Pour dénoncer l'instauration depuis le 1er janvier des franchises médicales, un malade du sida a décidé d'entamer une grève des soins en arrêtant tous ses traitements.

Les assurés sociaux, dont les malades du sida, à l’exception des enfants de moins de 18 ans, des femmes enceintes et des bénéficiaires de la couverture maladie universelle (CMU), doivent désormais s’acquitter d’une franchise médicale de 50 centimes d’euro par boîte de médicament et par acte paramédical, et d’une franchise médicale de 2 euros par transport sanitaire. Ce nouveau dispositif est destiné à financer, notamment, la lutte contre le cancer et le plan Alzheimer. Ces franchises médicales sont plafonnées à 50 euros par an.

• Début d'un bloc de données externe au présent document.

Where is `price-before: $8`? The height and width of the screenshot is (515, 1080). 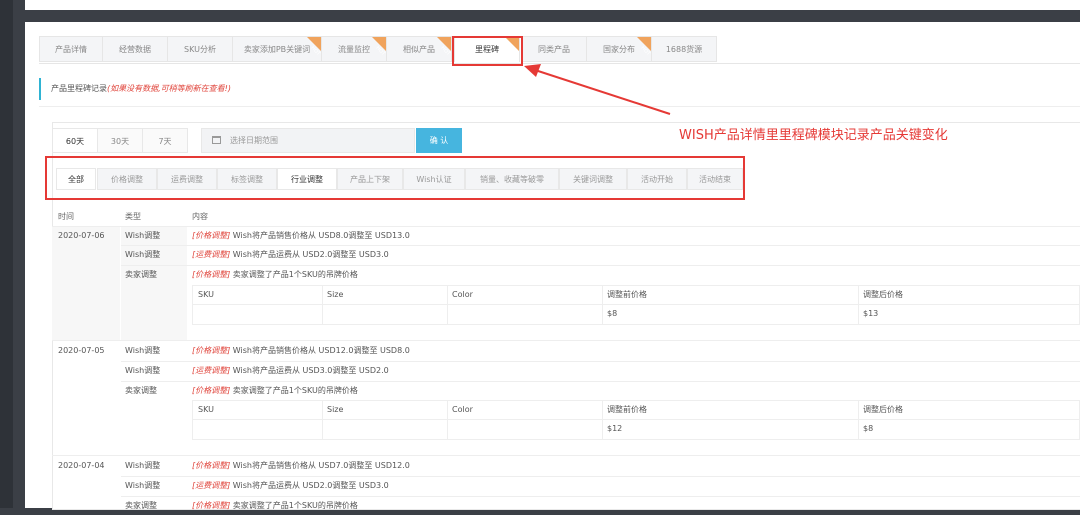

« Puisque ni les pétitions, ni les manifestations n’ont pu empêcher la mise en place des franchises médicales, j’ai décidé d’entamer une grève des soins pour protester contre ces mesures. » Déterminé, le regard fixe, Bruno-Pascal Chevalier n’y va pas par quatre chemins. Atteint d’une maladie de longue durée, en l’occurrence le sida, ce travailleur social de quarante-cinq ans, responsable du CCAS (centre communal d’action sociale) de Morsang-sur-Orge dans l’Essonne, vient d’adresser une lettre au chef de l’État, expliquant son geste « en soutien à toutes les victimes de la mise en place de la franchise médicale ». Pour lui, « il faut un acte fort et novateur pour que cette loi disparaisse ».

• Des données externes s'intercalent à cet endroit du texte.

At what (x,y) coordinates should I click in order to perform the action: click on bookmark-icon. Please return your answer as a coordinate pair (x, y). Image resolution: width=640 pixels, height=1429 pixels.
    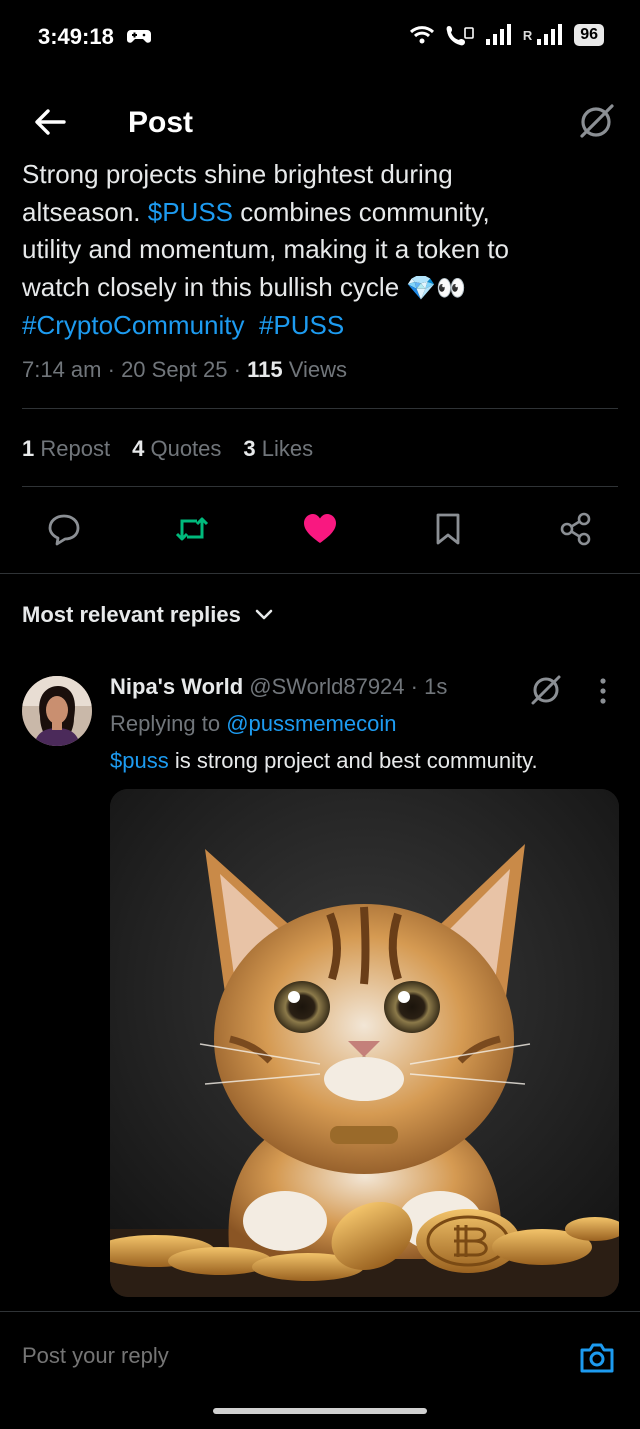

Le cas de Bruno-Pascal est édifiant : il porte un appareil auditif à chaque oreille et n’a plus aucune dent à lui, ce qui l’oblige à avoir un appareil dentaire. C’est sans compter les allergies et autres « petits bobos ». « Ce sont les conséquences de la maladie, mais elles ne sont pas prises en charge car elles sont indirectes », déplore Bruno-Pascal, qui n’hésite pas à dévoiler l’état de ses finances : « Je gagne 1 500 euros par mois. J’ai un peu plus de 1 300 euros de charges (loyer, chauffage, impôts, mutuelle, assurance, aide à domicile, etc.). S’il n’y avait pas le salaire de mon compagnon, je pourrais à peine manger et serais obligé de renoncer à certains soins, comme font de nombreux malades qui ne perçoivent que l’AAH (allocation adulte handicapé, soit un peu plus de 600 euros) et n’ont pas les moyens de se payer une mutuelle. » Avec le forfait à un euro et cette franchise, c’est 100 euros que ces personnes devront d’emblée débourser. « C’est humainement intolérable, d’autant que vivre une maladie est un combat quotidien. Oui, je suis vivant, mais à quel prix ? », lâche Bruno-Pascal Chevallier.